Se oyen a menudo dos objeciones a la democracia: que en realidad es una partitocracia y que da igual valor al voto de un doctor universitario y al de un limpiabotas (o una prostituta, ya puestos).
La primera crítica parte de un error introducido por la terminología: democracia significa literalmente "poder del pueblo". Pero eso es un imposible, porque entonces el poder no se ejercería sobre nadie, ya que el pueblo engloba a todos los habitantes de una nación; y porque no existe un pueblo unánime –salvo en las fantasías utópicas–, sino muchas tendencias dentro de cada uno. De hecho, en todos los regímenes estables el poder lo ejerce una persona apoyada por una oligarquía, y lo ejerce sobre el pueblo. Lo que distingue a la democracia no es ese imposible poder popular, sino la limitación del poder en un plano temporal (elecciones sucesivas) y estructural (libertades, división de poderes). A eso llamamos democracia, con palabra un tanto inadecuada, quizá habría que buscar otra. Y por tanto democracia y liberalismo desarrollado vienen a ser sinónimos (existe un primer liberalismo no del todo democrático, es decir, sin sufragio universal; pero por su propia dinámica esta doctrina conduce a él).

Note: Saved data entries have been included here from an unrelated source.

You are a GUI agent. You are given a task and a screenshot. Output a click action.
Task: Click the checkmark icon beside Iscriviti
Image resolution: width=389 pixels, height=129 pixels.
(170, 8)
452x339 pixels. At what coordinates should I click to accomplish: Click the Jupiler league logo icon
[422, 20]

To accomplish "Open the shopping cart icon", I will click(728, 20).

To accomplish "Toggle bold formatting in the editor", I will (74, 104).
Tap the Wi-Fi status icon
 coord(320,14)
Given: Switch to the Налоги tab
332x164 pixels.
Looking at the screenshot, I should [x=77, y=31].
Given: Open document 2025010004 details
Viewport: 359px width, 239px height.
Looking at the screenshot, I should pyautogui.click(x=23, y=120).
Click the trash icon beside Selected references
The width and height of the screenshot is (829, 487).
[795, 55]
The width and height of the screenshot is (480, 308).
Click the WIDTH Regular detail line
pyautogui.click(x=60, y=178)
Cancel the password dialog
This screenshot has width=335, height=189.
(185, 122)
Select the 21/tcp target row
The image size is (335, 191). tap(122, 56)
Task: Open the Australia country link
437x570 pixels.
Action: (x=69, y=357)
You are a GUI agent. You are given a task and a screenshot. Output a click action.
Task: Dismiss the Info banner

Con frecuencia se oponen democracia y liberalismo, sobre la base de que el pueblo, o la mayoría de él, puede votar soluciones totalitarias. Ciertamente puede hacerlo y lo ha hecho en ocasiones. Pero esa votación no supone ninguna democracia, sino su negación, y normalmente proviene de situaciones desesperadas o de graves errores de los políticos y los partidos.
En cuanto a la partitocracia, todo régimen lo es. Si en el pueblo nunca existe unanimidad, tampoco la hay en las oligarquías, que siempre y necesariamente se dividen en partidos, con ese u otros nombres (camarillas, familias, grupos de poder...), y la historia demuestra cuántas veces han resuelto sus diferencias mediante intrigas criminales, asesinatos y guerras civiles. Y siempre que un partido ha logrado desplazar totalmente a los demás se ha dividido a su vez internamente en nuevas facciones; puede considerarse una ley social derivada de la individuación de la especie humana.
La diferencia con los partidos en democracia es al menos doble: a) el triunfo de un partido no significa la liquidación o privación de libertades para los demás; b) la actuación de los partidos no es opaca sino, en principio, abierta a la fiscalización legal, a la inquisición de la prensa y otros medios y a la opinión pública, nada de lo cual encontramos en los regímenes dictatoriales, y mucho menos en los totalitarios. Y, contra lo que cabría esperar de un análisis superficial, esto es precisamente lo que vuelve a las democracias más estables y menos violentas que los demás regímenes.
Por lo que respecta a la igualdad del voto, el equívoco procede también de una observación superficial: da la impresión de que la gente menos educada tiende a votar o defender las tesis más absurdas o contrarias a la libertad. Ello no es cierto en modo alguno. También encontramos ese argumento, valorado a la inversa, en intelectuales de izquierdas que identifican a la clase obrera con los partidos marxistas: los obreros, aquí, serían los buenos, y los educados burgueses los malos. Pero la realidad es que, a pesar de que los comunistas y los socialistas han dedicado el peso máximo de su propaganda a manipular a los obreros, nunca han conseguido controlarlos por completo; y fueron obreros quienes protagonizaron las rebeliones en Berlín, Polonia y muchos otros lugares contra los comunistas. Por otra parte, las demagogias marxistas y similares no solo han cundido entre limpiabotas, sino entre universitarios (¡como que es en la universidad donde más resisten!); y además no son obra de los limpiabotas, sino de burgueses tan educados y a menudo tan ricos como sus contrarios, baste pensar en una larga tradición desde Engels al intelectualmente modestísimo Roures, o en la caterva de titiriteros, muchos de ellos millonarios, que dominan y estragan el arte español actual. La educación superior no garantiza ni mucho menos la sensatez ni una superior calidad del voto; es más, la gente sin esa educación se deja guiar generalmente por los que sí la tienen.
La igualdad del voto es una aplicación de la igualdad ante la ley, un concepto que se ha desarrollado lenta pero muy fructíferamente en la Europa cristiana, y no depende de la mayor o menor formación intelectual de los individuos. Como admitía Torrente Ballester cuando escribía obras de adoctrinamiento fascista, la igualdad ante la ley es un logro fundamental del liberalismo del que no se puede volver atrás. Pero que se está socavando todos los días con apelaciones a otras igualdades falsas. De ello entendían mucho los comunistas, que han dejado una profunda y nefasta huella en el pensamiento y la política occidentales, pese a la caída del Muro de Berlín.